- [EXERCISE DETAILS]:
Give back, exactly and with nothing else, the lines running from the one that contains "You are a computer-use" to the end of the entries below; do not include pictures.

☆ ☆ ☆ ☆ ☆

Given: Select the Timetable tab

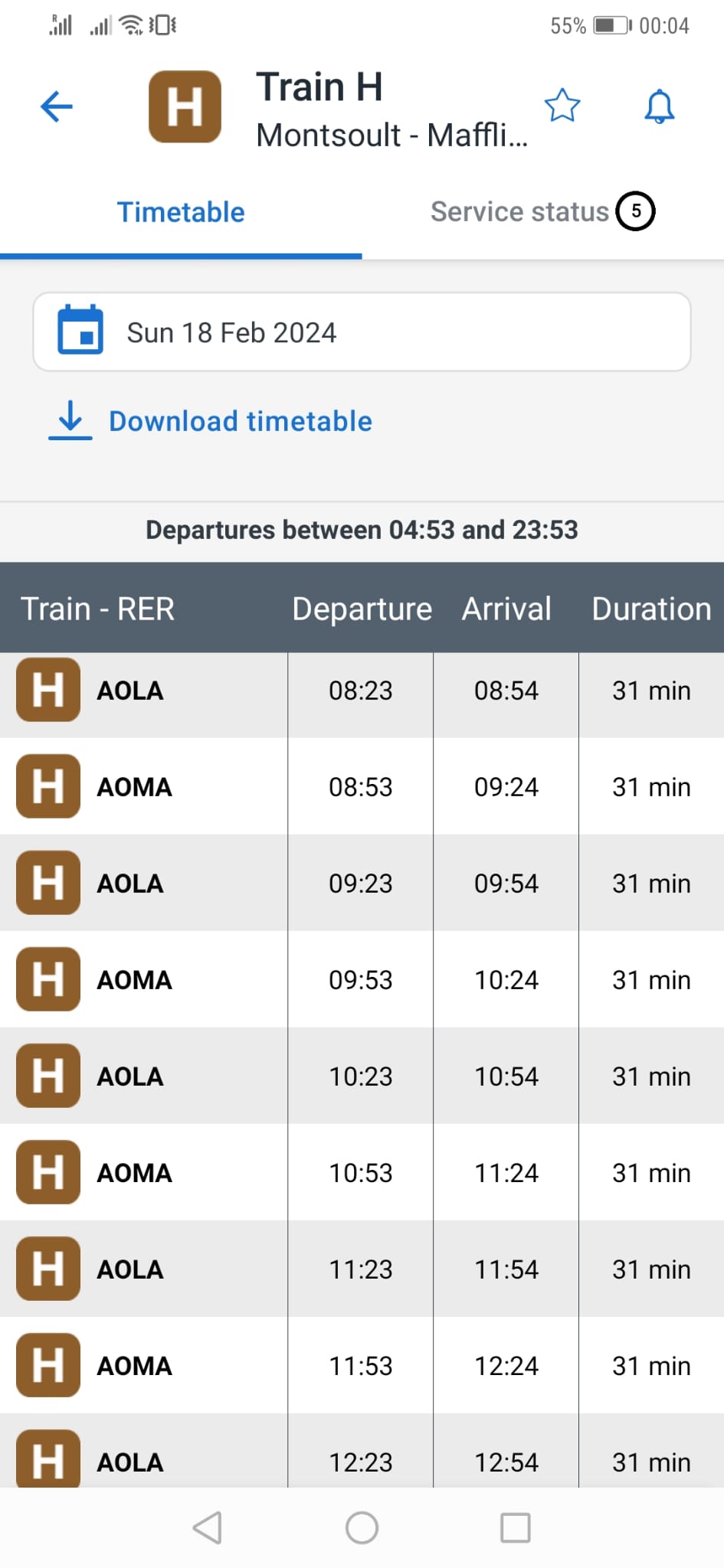Looking at the screenshot, I should tap(181, 212).
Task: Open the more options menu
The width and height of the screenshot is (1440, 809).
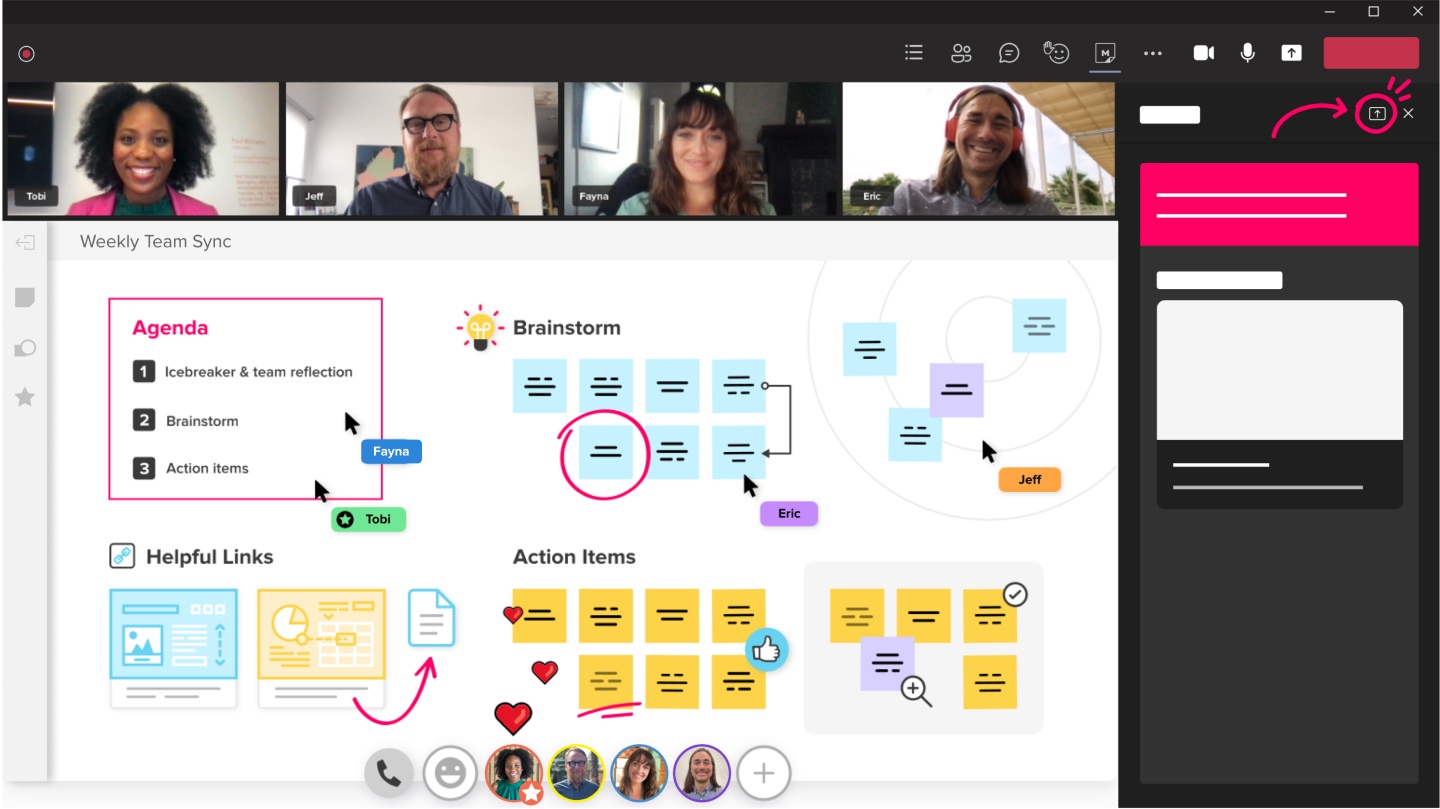Action: (1153, 53)
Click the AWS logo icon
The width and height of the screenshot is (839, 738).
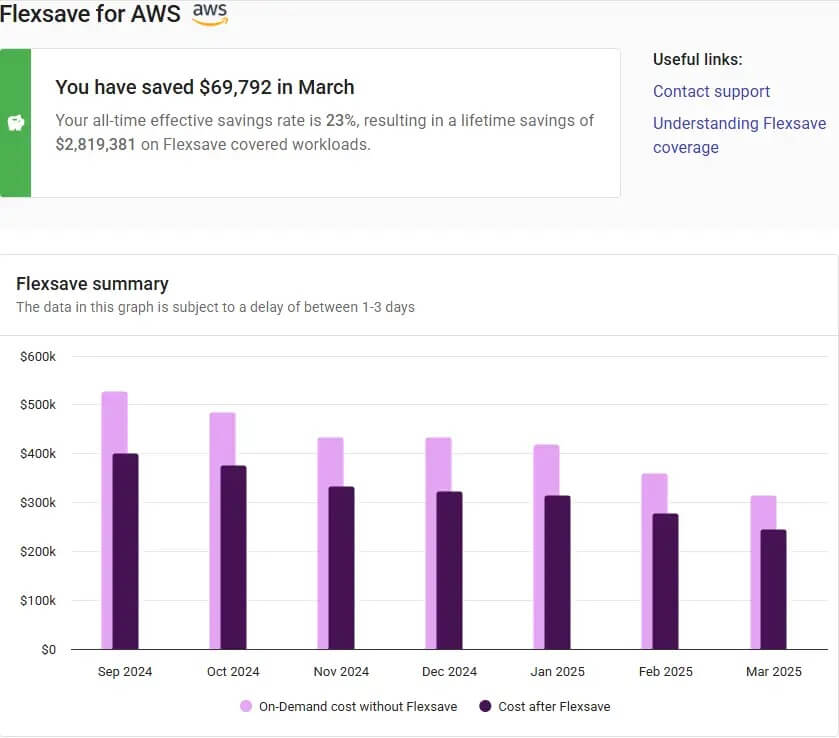(209, 14)
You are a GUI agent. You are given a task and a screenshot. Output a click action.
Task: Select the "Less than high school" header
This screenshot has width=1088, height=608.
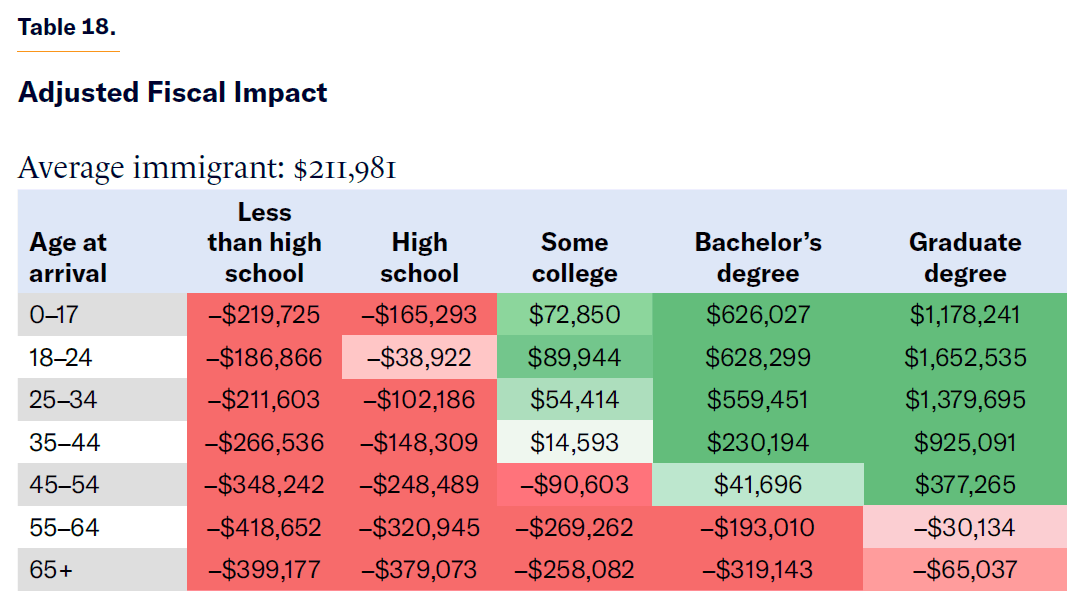click(264, 242)
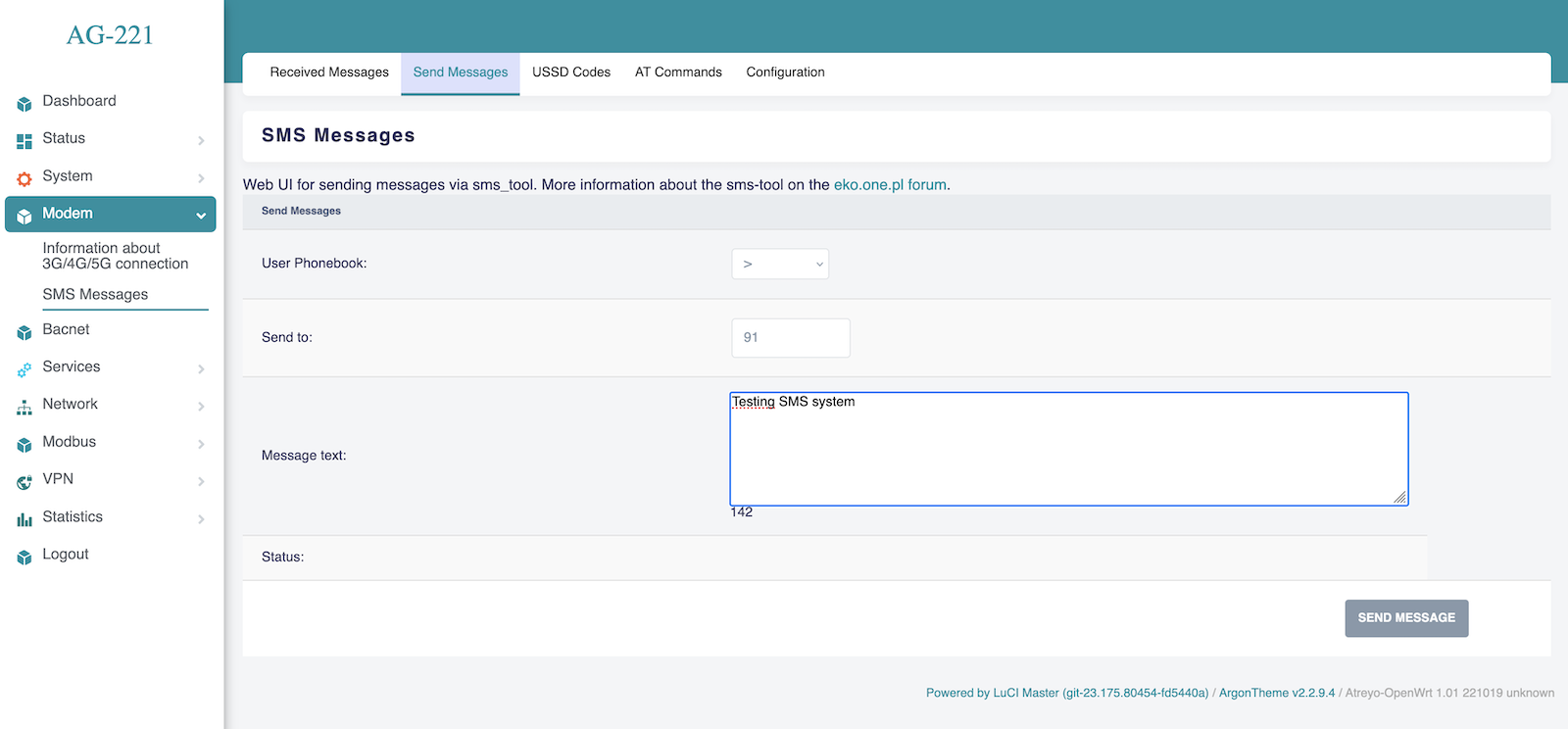Open Information about 3G/4G/5G connection
The width and height of the screenshot is (1568, 729).
[x=115, y=256]
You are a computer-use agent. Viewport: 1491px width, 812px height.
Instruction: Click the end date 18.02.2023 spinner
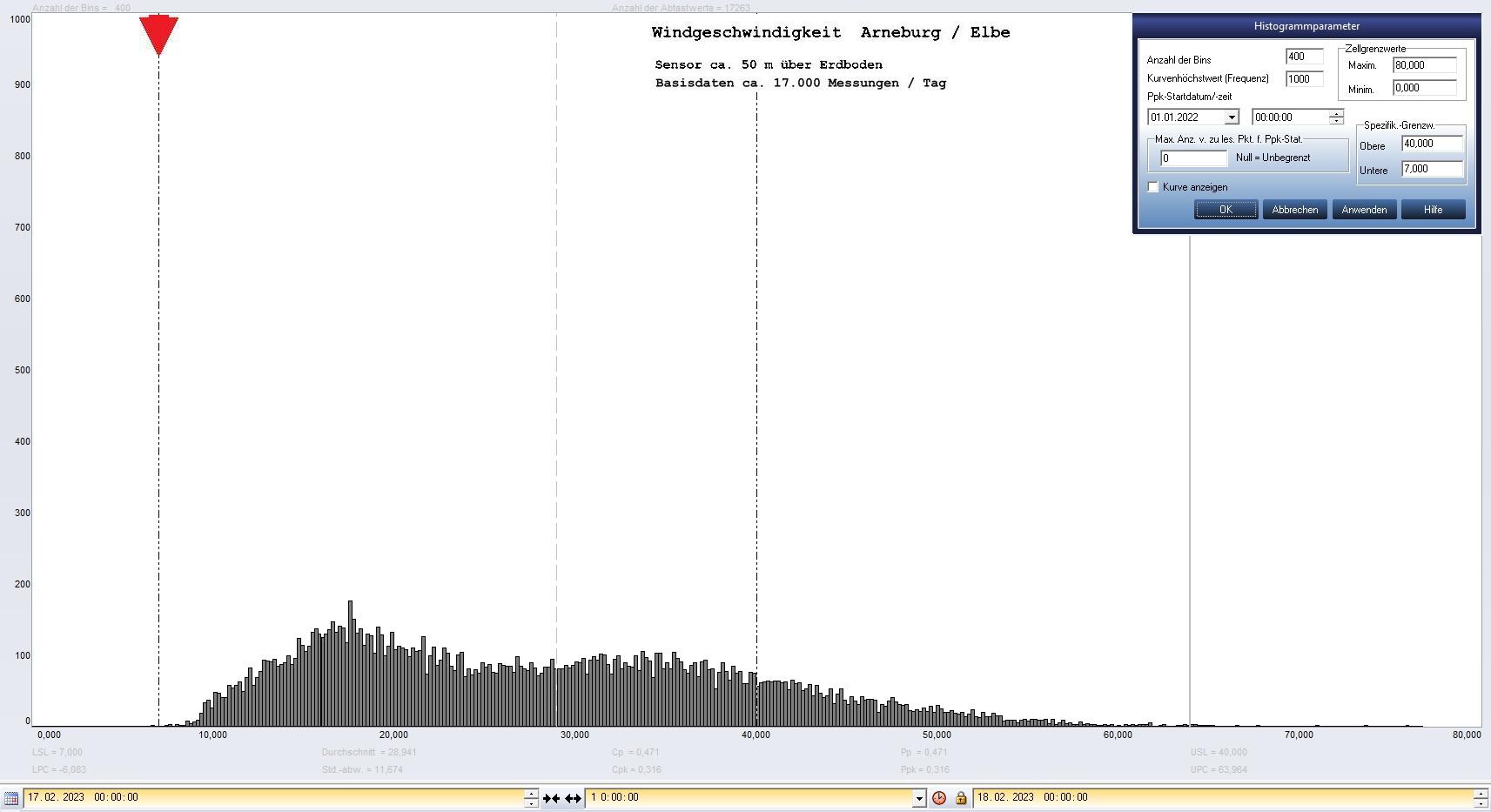1480,798
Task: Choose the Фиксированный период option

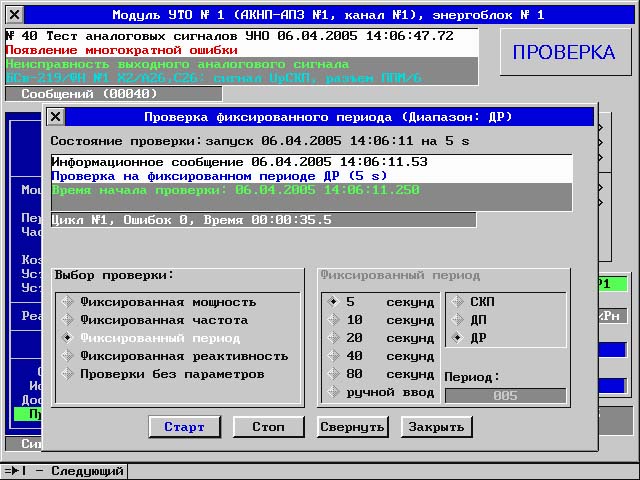Action: pyautogui.click(x=68, y=338)
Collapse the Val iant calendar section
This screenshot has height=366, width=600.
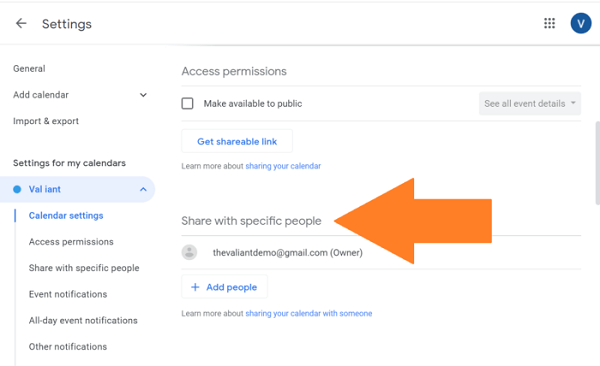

☆ ☆ ☆ ☆ ☆

- [ANSWER BOX]:
You are a computer-use agent. Viewport: 1491px width, 812px height.
Instruction: Click the end date 18.02.2023 spinner
1480,798
Task: Choose the Фиксированный период option

Action: pyautogui.click(x=68, y=338)
Collapse the Val iant calendar section
This screenshot has height=366, width=600.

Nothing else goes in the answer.